Protect your swap trades (taker protection)

KyberSwap helps reduce front-running impact by letting you set Max Slippage for each swap. This makes your trade only execute if the final price stays within your slippage interval—limiting losses from price movement caused by MEV strategies. See Max slippage here: Instantly Swap At The Best Rate and the MEV overview at Maximal Extractable Value (MEV).

Use MEV-protected RPCs on Ethereum (RPC protection)

On Ethereum, KyberSwap lets you choose MEV-protected RPCs (marked with a green shield icon). Transactions routed this way use a different ordering process and get protection from multiple MEV strategies. Guide: Switching Networks

Blink Protect RPC (example):

  • Routes transactions to the Blink builder instead of the public mempool
  • Provides front-running protection
  • No failed transactions: included only if it doesn’t include reverts (with an “uncled / mempool / later included” caveat) Details: MEV protection on Ethereum

How KyberSwap Helps Improve Swap Execution

KyberSwap is a non-custodial DeFi platform for swapping, earning and trading crypto across chains. KyberSwap Aggregator connects to 420+ liquidity sources across 17 chains, helping users access competitive rates without manually checking many DEXs.
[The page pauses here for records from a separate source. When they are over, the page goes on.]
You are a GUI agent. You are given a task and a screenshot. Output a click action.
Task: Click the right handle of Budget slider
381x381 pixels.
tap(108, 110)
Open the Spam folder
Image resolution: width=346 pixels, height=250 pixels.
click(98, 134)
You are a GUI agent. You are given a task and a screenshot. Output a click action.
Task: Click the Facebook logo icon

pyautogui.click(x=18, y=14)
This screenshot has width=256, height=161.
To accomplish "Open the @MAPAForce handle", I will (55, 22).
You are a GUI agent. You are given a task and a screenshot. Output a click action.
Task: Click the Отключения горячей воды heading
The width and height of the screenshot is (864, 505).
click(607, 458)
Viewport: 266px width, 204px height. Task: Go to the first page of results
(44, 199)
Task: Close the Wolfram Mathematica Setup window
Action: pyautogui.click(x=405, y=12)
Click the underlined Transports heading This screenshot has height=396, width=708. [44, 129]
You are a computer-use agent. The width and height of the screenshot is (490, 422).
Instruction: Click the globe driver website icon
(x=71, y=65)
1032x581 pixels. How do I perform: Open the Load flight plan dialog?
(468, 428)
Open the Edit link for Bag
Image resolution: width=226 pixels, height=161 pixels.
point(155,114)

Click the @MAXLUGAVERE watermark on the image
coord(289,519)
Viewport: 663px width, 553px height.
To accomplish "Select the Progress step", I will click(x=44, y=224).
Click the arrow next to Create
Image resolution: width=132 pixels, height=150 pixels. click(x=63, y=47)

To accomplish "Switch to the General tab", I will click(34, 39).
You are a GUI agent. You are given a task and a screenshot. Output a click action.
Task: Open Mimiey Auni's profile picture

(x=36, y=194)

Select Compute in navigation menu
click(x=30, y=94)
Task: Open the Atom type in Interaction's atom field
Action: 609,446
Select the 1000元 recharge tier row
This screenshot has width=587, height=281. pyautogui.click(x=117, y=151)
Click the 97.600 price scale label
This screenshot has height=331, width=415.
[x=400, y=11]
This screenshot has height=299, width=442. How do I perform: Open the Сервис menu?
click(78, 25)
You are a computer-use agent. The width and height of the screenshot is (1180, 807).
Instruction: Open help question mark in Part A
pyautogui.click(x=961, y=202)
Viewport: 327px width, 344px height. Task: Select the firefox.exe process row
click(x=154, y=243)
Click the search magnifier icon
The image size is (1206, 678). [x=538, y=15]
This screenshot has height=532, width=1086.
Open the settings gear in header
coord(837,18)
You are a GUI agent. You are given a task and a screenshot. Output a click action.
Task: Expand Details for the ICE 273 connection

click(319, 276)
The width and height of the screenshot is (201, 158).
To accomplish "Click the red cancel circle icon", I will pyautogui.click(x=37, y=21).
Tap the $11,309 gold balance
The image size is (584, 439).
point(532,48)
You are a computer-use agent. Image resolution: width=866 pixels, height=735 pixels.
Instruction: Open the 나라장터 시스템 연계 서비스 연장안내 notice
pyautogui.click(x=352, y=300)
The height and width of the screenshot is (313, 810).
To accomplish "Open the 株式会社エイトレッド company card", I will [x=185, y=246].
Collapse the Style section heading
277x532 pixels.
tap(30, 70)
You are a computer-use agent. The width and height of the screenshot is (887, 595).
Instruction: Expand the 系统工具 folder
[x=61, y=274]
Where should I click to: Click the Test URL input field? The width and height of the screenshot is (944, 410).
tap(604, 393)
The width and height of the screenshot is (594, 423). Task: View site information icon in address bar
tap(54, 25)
This matters because poor routing, thin liquidity and high price impact can increase the risk of bad execution.

KyberSwap helps users compare liquidity sources, find efficient routes and control swap settings such as slippage. This gives traders more control over the maximum price movement they are willing to accept.

KyberSwap Smart Settlement also adds execution-time intelligence to swaps. Instead of relying only on the best quote before submission, Smart Settlement compares available execution options at settlement and aims to improve the final swap output when the transaction executes onchain.

KyberSwap has facilitated over $150B in aggregator trading volume, showing the scale of trading activity routed through the platform.

While no DeFi product can remove every risk, better routing, deeper liquidity, realistic slippage and execution-aware tools can help traders reduce avoidable value loss.

Final Thoughts

A sandwich attack is a harmful MEV strategy where a bot places one trade before and one trade after a user’s swap.

The user’s transaction still executes, but the final output is worse because the bot moved the price first.

To reduce risk, traders should use realistic slippage, check price impact, avoid large trades in low-liquidity pools and use tools that search deeper liquidity across multiple sources.

KyberSwap helps improve swap execution through its aggregator, 420+ liquidity sources across 17 chains, customizable slippage and Smart Settlement.

FAQ

What is a sandwich attack in crypto?

A sandwich attack is an MEV attack where a bot places one transaction before and one transaction after a user’s swap to profit from the price movement caused by that swap.

Why is it called a sandwich attack?

It is called a sandwich attack because the user’s transaction is placed between two attacker transactions.

Does high slippage increase sandwich attack risk?

Yes. High slippage gives bots more room to move the price against a trade while still allowing the transaction to execute.

Can small trades be sandwiched?

Yes, but small trades are usually less attractive because the bot still needs to cover gas and execution costs.

Can a DEX aggregator prevent all sandwich attacks?

No. A DEX aggregator cannot remove all execution risk, but it can help improve routing, access deeper liquidity and reduce avoidable value leakage.

How does KyberSwap help traders?

KyberSwap Aggregator scans 420+ liquidity sources across 17 chains to find efficient swap routes. Smart Settlement adds execution-time intelligence to help improve final swap output when the transaction settles onchain.